### Aufgabenstellung
Geben Sie den Absatz des Textes zur zweiten Duma, der mit „Man kann hier einwenden“ beginnt, in knapperer Form wieder und behalten Sie seine wesentlichen Aussagen bei.
═══ Ausgewählter Text
Auf dem Weg zur zweiten Duma


Nach Schriften zur revolutionären Organisation, Reinbek bei Hamburg 1970, S. 149–180.


V

Wie weiter oben gesagt, würden wir mit der ersten Argumentationsweise als Verteidiger der Kadetten auftreten, mit der zweiten – als ihr Entlarver. Natürlich will ich dem Genossen Plechanow damit keineswegs die Empfehlung unterschieben, wir sollten uns mit den Kadetten identifizieren oder auch nur ihre Fehler alle verschweigen. Wird doch auch der Verteidiger nicht mit dem Angeklagten identifiziert und leugnet nicht dessen Verbrechen; er verteidigt ihn nur und hebt grundsätzlich seine guten Seiten und die mildernden Umstände hervor.

Auf eine kurze Formel gebracht, könnte die Agitation in der ersten Argumentationsweise folgendermaßen vor sich gehen: Obwohl der Kandidat NN als Kadett tausend Fehler aufweist, hat er mit all diesen Fehlern sowohl als oppositioneller Politiker wie auch als Streiter für „Land und Freiheit“ die Qualitäten, das Volk in der Reichsduma zu vertreten.

Die zweite Formel wäre: Obwohl der Kandidat NN als Kadett tausend Qualitäten hat, ist er trotz all dieser Qualitäten völlig unbrauchbar für den Kampf um „Land und Freiheit“ – und um euch das zu beweisen, helfen wir euch, ihn in die Reichsduma zu entsenden.

In diesem Unterschied liegt eine ganze Welt politischer Agitation.

Man kann hier einwenden, dass man die „Tauglichkeit“ bzw. „Untauglichkeit“ eines Kadetten zur Erfüllung revolutionärer Aufgaben nicht absolut erfassen könne; heute noch untauglich, würden sie morgen tauglich sein unter dem Einfluss von Verpflichtungen, denen sie unwissentlich entgegengingen. Das ist ganz richtig. Ich denke jedoch, dass gerade die Agitation des zweiten Typs in höchstem Maße der revolutionären Umformung der entwicklungsfähigen Elemente in der konstitutionell-demokratischen Partei förderlich sein wird.
══════
═══ Verzeichnis der Datensätze
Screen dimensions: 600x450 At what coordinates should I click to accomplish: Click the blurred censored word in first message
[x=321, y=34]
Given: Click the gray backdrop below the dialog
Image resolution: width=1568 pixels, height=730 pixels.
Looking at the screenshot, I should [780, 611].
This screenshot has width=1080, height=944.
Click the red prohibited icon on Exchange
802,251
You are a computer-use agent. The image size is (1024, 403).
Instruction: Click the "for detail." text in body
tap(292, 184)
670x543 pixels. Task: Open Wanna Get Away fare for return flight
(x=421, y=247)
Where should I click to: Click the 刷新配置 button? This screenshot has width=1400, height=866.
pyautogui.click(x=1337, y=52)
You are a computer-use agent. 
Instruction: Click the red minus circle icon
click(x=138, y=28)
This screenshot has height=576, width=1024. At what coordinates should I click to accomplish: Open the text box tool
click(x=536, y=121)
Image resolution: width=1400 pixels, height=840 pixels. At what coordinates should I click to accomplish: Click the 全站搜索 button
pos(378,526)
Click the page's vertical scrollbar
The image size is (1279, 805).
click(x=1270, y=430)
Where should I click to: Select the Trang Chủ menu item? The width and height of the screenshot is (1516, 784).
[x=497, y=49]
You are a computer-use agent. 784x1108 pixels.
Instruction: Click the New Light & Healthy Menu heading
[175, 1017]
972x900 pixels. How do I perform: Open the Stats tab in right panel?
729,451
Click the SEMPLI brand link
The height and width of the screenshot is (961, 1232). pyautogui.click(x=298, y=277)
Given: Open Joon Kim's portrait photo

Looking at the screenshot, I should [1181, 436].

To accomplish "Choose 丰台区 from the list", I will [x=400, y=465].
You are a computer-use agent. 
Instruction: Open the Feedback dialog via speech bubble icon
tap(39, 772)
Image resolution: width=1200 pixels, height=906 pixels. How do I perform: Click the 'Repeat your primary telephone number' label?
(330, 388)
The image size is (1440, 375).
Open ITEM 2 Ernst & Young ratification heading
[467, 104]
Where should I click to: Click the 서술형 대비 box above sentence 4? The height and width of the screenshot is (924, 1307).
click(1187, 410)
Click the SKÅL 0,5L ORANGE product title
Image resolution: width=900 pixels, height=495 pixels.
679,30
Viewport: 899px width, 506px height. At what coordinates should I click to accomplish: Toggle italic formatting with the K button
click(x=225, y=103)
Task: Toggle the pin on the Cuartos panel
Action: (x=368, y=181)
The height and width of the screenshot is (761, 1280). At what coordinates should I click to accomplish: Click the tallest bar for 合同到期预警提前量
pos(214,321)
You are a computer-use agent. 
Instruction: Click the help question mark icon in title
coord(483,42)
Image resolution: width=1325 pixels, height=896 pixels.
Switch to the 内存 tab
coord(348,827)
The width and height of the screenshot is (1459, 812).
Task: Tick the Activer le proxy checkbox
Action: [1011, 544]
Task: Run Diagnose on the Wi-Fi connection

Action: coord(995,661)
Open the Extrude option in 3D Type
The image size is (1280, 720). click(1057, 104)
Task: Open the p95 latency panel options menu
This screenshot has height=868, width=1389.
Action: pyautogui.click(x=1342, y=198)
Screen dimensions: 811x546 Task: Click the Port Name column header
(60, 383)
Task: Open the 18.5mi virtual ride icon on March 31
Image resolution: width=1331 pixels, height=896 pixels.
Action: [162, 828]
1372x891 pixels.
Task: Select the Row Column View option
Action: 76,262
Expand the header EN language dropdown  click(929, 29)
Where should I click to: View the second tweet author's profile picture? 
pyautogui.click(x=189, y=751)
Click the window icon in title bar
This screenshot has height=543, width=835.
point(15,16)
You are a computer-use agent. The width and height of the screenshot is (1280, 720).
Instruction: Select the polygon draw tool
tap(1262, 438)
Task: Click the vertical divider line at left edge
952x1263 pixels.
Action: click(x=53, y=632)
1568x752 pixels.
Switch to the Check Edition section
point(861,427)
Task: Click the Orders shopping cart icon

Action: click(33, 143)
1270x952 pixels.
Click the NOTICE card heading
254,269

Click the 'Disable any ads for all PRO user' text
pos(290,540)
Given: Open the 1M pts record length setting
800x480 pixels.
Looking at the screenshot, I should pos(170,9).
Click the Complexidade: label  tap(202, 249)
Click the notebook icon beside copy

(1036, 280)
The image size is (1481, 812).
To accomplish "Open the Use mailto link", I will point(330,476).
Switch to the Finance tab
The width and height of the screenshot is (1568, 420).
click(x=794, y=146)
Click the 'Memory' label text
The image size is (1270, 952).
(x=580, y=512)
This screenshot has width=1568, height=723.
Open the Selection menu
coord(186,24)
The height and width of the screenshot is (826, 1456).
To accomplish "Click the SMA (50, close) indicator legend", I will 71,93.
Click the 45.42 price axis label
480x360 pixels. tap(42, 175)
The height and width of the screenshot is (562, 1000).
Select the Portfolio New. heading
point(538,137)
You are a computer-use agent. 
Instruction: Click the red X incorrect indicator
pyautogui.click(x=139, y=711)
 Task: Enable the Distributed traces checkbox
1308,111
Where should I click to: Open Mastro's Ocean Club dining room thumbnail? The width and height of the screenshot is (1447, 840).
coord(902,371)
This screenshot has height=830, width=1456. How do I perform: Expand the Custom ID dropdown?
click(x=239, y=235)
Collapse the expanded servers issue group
══════
### Ergebnis
Ein möglicher Einwand lautet, die Eignung der Kadetten für revolutionäre Aufgaben lasse sich nicht absolut bestimmen. Wer heute untauglich sei, könne morgen tauglich werden, weil er unwissentlich Verpflichtungen entgegengehe. Das wird als zutreffend anerkannt. Gerade die Agitation des zweiten Typs fördere jedoch am stärksten die revolutionäre Umformung der entwicklungsfähigen Elemente in der konstitutionell-demokratischen Partei.